Duplicate, word for word, the part of the iridium electrodeposition text starting with "Various methods for" and going on through "coherent metallic deposits.".

### Document excerpt
============================================================

Iridium Electrodeposition

Adherent, coherent electro-deposits of iridium 15 mils thick and alloys of iridium 4 mils thick were formed in argon atmosphere from fused cyanide electrolytes.

The use of pure iridium to prevent oxidation appears limited to temperatures under 1,000° C because of volatility of the oxide of iridium.

Iridium alloyed with platinum-group metals such as platinum, palladium, or rhodium which have less volatile oxides can be electrodeposited from cyanides and may offer protection to substrates at high temperatures. The hardness of the electrodeposits can also be modified by alloy formation.

Deposits made from aqueous electrolytes either had very low rates of deposition or in the case of the Conn electrolyte were highly stressed and cracked when heavy deposits were made.

Iridium has a melting point of 2,442° C, unusually high resistance to corrosion, and low permeability to oxygen. The metal is very hard and has unusual resistance to a variety of high-melting-point salts; for example, barium titanate, rutile, and the tungstates of calcium, strontium, and barium. Iridium crucibles are widely used in preparing single crystals of these materials for specialized electronic and optical devices. In addition, some alloys of iridium with other platinum-group materials have desirable characteristics; for example, iridium-rhodium alloys have slightly better oxidation resistance than pure iridium and iridium is used as a hardening agent with platinum and palladium and may be used as a diffusion barrier between the refractory metals and a more oxidation-resistant coating.

The Bureau of Mines experimental work was directed toward determining whether thick, adherent, and coherent deposits of iridium could be formed on refractory metal substrates to protect them from oxidation and erosion, and toward clarifying data in the literature involving aqueous electrolytes, with respect to maximum possible thickness of deposits, plating rates, adhesion, and cohesion. Although it was reported that an oxide of iridium volatilizes rapidly at 1,000° C it was felt that some ablation or recession of coating may be acceptable in certain applications. The Bureau also attempted to determine characteristics of the deposits and electrolytes that had not been previously established, and to investigate the formation of iridium alloys. Future reports will include work on electrodeposition of iridium from potassium cyanide, and from a eutectic mixture of sodium cyanide and potassium cyanide in impervious mullite crucibles. Work describing deposition at various temperatures and degrees of bath agitation will be included.

Various methods for depositing iridium have been described in the literature, and these are summarized in the following paragraphs. Only electrolytes made with fused cyanides have yielded thick, adherent, and coherent metallic deposits.

Atkinson states that platinum-group metals can be dissolved in a molten bath containing alkali metal cyanides and that the solution of these metals can be accelerated by anodic treatment. An article can then be coated with an electrodeposited platinum metal by making it the cathode. No description of the character of the deposits or their thickness is supplied. The author suggests the possibility of using anodes of two different platinum metals to deposit an alloy, but no specific examples or illustrations are given.

============================================================

### Provided information
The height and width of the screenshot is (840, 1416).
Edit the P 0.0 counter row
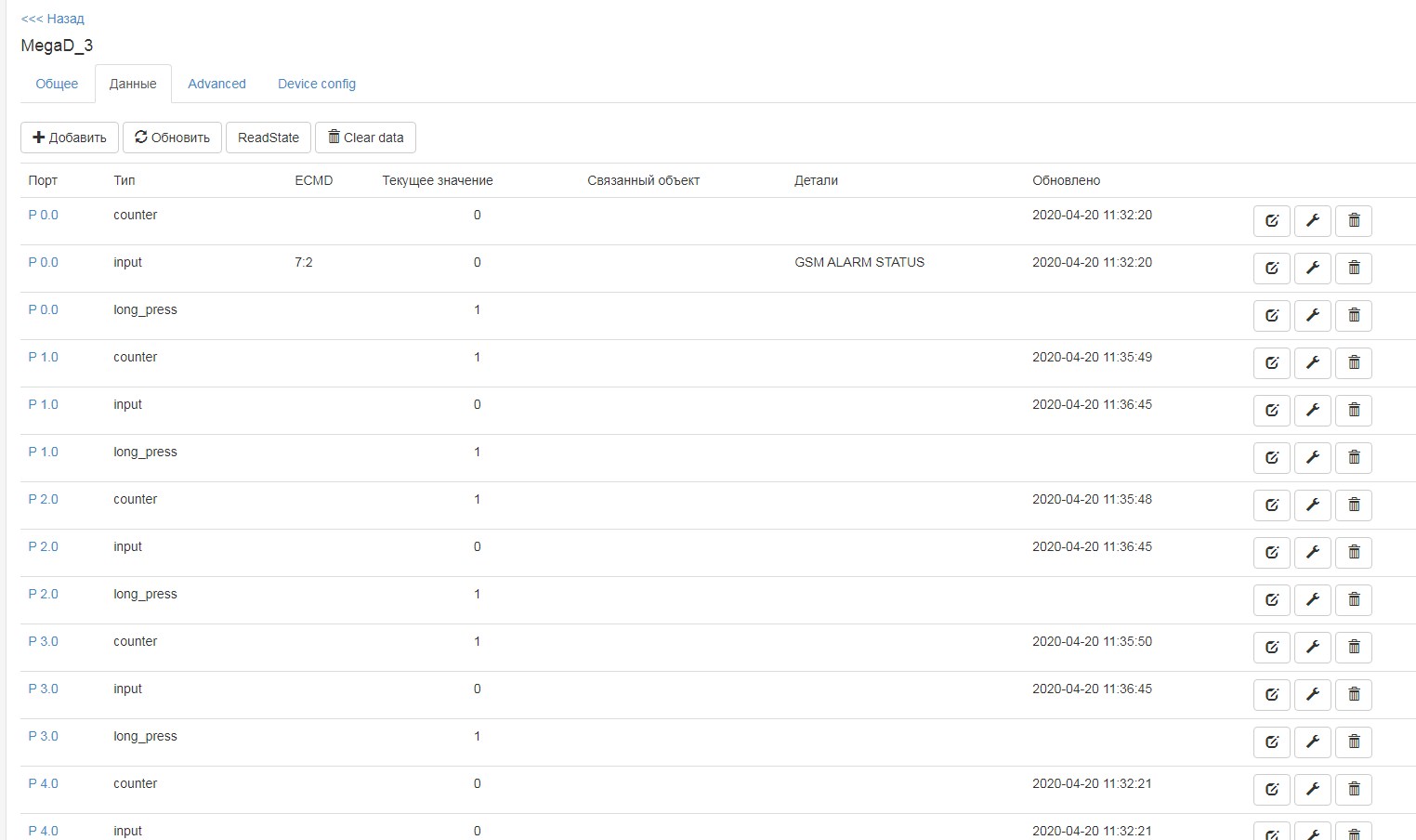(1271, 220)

============================================================

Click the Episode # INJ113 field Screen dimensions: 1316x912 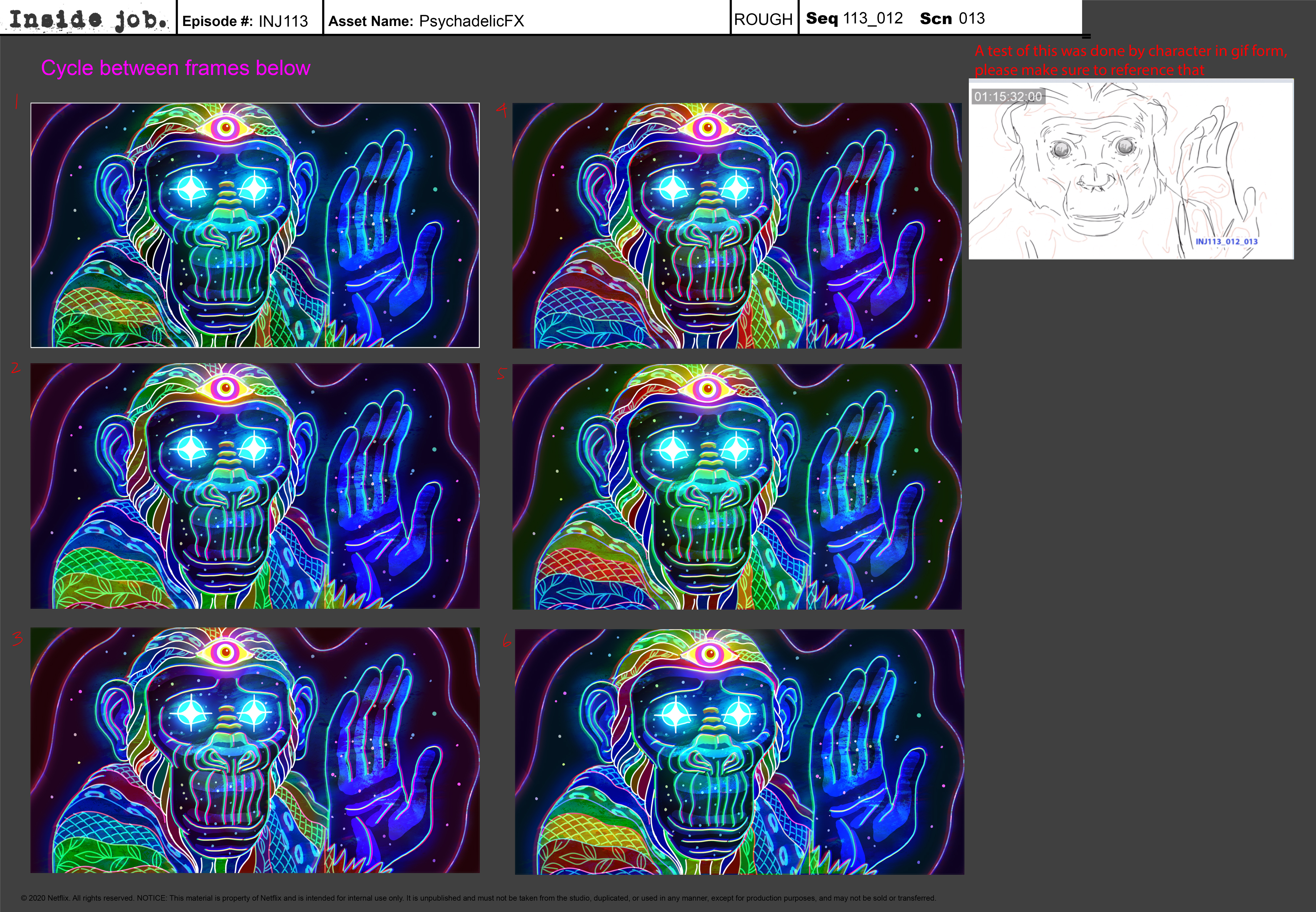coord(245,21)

============================================================

### Response for this exercise
Various methods for depositing iridium have been described in the literature, and these are summarized in the following paragraphs. Only electrolytes made with fused cyanides have yielded thick, adherent, and coherent metallic deposits.